**TEXT TO READ:**
Use $dbh->tables to check for existence of tables (caution, may not work in DBI > 1.30).
=head2 0.08
Bug fix: add_mask() was not inserting masks
=head2 0.07
UPGRADE WARNING: collection table format changed, use new method $index->upgrade_collection_table() to recreate collection table. Calling initialize() method for a new collection will also upgrade collection table. Index backup recommended.
Added error_ prefix to error message column names in collection table
Added version column to collection table
Added language column to collection table, removed czech_language column
UPGRADE WARNING: instead of new({ czech_language => 1}), use new({ language => 'cz' })
Bug fix: storecollection_info() error if stop lists are not used
unscored_search() will now return a scalar error message if an error occurs in search
search() will croak if passed an invalid field name to search on
Added documentation for mask operations
=head2 0.06
tripie's patch v2 updates:
I've written a new module HTML::Highlight, that can be used either independently or together with DBIx::TextIndex. Its advantages include:
The module provides a very nice Google-like highlighting using different colors for different words or phrases.
The module works together with DBIx::TextIndex using its new method html_highlight().
The module can also be used to preview a context in which query words appear in resulting documents.
tripie v1 changes:
NOTE: tripie proximity index is replaced with newer compact index
structure as of version 0.22
added proximity indexing
NOTE: as of version 0.20, this syntax has changed: "some phrase"~3
rewrote the word splitter and query parser
added partial pattern matching using wildcards "%" or "*"
the "%" character means "match any characters"
car% ==> matches "car", "cars", "careful", "cartel", ....
the "*" character means "match also the plural form"
car* ==> matches only "car" or "cars"
added a database abstraction layer - all SQL queries were moved to separate module (see lib/ and the docs for new "db" option) and polished a bit for better maintainability and possible support of other SQL dialects
added stoplists
added a facility to remove documents from the index - check the documentation for new method "remove_document" for more info.
There is no way to recover all the space taken by the documents that are
being removed. This method manages to recover approx. 80% of the space.
It's recommended to rebuild the index when you remove a
significant amount of documents.
added a facility to obtain some statistical information about the index - check the documentation for new method "stat"
max_word_length, phrase_threshold and result_threshold are now configurable options
added configuration options to customize/localize the error messages (no_results etc.)

**WHAT TO WORK ON:** Can you reproduce the DBIx::TextIndex changelog verbatim between "Bug fix: storecollection_info()" and "new method html_highlight().", inclusive?

**DATA EXCERPT:**
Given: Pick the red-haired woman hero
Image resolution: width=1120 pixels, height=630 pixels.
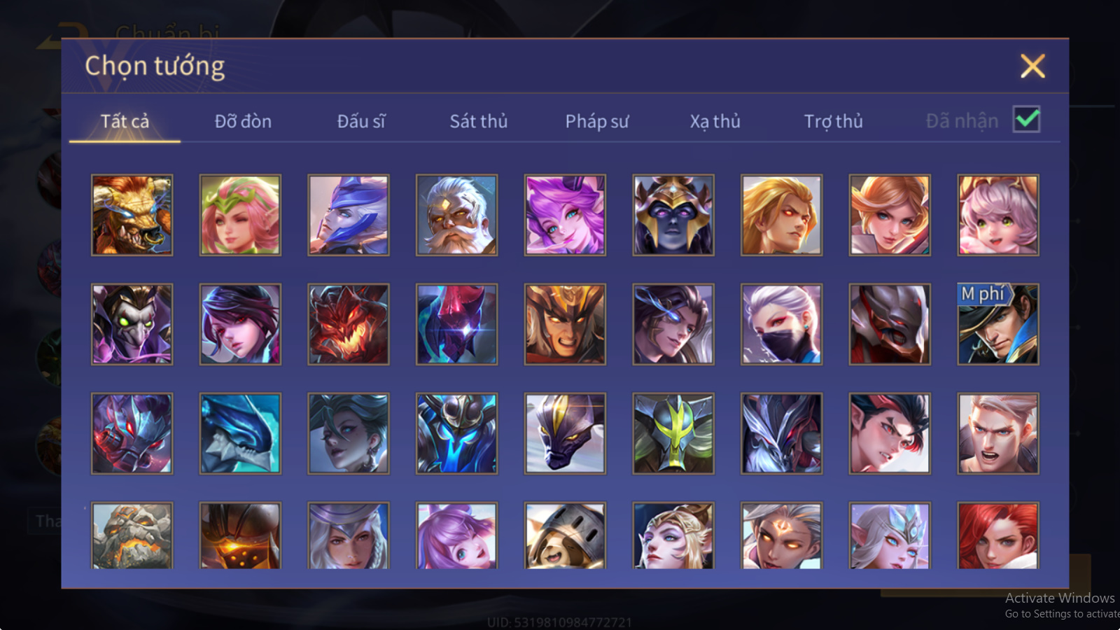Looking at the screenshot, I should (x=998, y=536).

**WRITTEN RESPONSE:**
Bug fix: storecollection_info() error if stop lists are not used
unscored_search() will now return a scalar error message if an error occurs in search
search() will croak if passed an invalid field name to search on
Added documentation for mask operations
=head2 0.06
tripie's patch v2 updates:
I've written a new module HTML::Highlight, that can be used either independently or together with DBIx::TextIndex. Its advantages include:
The module provides a very nice Google-like highlighting using different colors for different words or phrases.
The module works together with DBIx::TextIndex using its new method html_highlight().